Goal of the exercise: Find every line of the data below that has "text" in it. Reply with the number only.

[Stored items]

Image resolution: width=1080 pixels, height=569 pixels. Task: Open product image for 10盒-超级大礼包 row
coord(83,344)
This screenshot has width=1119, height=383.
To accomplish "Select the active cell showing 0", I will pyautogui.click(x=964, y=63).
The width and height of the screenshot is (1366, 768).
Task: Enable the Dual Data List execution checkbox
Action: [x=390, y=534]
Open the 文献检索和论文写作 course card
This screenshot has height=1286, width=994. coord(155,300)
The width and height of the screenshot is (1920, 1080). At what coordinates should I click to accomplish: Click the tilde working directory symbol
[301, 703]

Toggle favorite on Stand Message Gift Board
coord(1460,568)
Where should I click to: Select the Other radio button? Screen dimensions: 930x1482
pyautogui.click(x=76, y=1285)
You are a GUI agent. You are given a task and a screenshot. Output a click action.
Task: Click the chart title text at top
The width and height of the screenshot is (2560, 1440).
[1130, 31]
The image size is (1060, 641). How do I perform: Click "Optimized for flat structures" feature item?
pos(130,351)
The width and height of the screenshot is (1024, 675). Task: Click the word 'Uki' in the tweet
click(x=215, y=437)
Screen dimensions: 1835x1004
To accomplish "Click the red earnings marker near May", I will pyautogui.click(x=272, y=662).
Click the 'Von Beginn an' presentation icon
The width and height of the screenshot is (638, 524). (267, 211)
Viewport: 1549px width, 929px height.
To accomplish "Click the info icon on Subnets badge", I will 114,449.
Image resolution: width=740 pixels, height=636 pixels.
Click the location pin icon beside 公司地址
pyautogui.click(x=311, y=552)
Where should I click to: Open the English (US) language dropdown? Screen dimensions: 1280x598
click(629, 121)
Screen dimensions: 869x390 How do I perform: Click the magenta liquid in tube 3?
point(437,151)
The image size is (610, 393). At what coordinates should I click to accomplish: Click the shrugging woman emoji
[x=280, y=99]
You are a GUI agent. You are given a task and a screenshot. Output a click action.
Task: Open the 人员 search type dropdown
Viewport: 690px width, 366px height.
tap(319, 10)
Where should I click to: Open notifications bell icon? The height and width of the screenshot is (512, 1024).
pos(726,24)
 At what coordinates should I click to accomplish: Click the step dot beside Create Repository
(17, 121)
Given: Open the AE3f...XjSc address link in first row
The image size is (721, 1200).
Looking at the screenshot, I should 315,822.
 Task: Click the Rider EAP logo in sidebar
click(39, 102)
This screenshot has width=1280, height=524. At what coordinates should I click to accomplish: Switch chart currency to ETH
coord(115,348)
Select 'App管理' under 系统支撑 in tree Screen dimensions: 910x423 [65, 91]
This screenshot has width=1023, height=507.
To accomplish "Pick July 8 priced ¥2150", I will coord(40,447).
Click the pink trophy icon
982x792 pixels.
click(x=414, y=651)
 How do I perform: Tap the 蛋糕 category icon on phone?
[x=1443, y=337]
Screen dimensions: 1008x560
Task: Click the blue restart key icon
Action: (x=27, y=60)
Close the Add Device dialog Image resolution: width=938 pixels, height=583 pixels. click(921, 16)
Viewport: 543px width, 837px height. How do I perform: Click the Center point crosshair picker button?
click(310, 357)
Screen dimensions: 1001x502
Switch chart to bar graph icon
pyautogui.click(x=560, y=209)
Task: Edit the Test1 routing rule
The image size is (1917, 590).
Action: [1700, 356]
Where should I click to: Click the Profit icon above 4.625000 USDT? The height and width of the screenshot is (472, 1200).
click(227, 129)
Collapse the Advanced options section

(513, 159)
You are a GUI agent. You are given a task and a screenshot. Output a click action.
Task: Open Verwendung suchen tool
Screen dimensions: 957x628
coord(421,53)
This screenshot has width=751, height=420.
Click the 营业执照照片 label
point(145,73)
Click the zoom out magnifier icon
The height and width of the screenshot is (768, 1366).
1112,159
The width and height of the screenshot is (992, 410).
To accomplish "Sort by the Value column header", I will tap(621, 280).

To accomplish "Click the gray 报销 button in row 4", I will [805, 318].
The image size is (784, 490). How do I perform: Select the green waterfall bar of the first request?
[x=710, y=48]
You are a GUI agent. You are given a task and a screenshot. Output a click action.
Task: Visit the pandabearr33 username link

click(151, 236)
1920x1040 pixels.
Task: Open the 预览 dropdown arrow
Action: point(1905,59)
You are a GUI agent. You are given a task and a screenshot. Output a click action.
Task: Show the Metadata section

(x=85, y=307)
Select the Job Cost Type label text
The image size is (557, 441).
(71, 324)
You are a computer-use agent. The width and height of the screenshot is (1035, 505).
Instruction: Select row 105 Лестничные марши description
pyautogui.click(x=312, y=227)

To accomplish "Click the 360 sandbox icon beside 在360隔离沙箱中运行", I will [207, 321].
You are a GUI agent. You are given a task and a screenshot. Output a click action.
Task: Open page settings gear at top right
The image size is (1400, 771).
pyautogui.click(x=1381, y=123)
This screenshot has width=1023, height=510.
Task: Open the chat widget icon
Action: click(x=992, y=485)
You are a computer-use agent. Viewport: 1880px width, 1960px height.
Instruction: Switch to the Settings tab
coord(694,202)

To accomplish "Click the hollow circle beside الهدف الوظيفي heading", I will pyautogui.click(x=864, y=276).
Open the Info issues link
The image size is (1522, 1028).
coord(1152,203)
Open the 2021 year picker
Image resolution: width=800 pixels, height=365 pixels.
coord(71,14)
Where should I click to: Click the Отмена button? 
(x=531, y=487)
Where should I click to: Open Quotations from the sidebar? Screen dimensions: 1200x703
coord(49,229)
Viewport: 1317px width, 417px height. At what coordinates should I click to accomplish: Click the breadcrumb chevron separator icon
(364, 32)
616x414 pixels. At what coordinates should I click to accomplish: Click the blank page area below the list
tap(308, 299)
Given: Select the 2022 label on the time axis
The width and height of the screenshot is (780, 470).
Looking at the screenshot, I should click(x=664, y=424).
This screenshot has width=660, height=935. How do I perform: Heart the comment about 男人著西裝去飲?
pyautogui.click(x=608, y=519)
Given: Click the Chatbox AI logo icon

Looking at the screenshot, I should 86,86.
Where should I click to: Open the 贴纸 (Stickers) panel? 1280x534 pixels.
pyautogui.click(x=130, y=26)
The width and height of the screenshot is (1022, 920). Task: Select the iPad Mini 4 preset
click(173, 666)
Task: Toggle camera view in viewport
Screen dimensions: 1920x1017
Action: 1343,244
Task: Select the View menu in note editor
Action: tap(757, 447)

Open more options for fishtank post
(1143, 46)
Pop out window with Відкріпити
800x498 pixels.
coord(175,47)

Response to the task: 2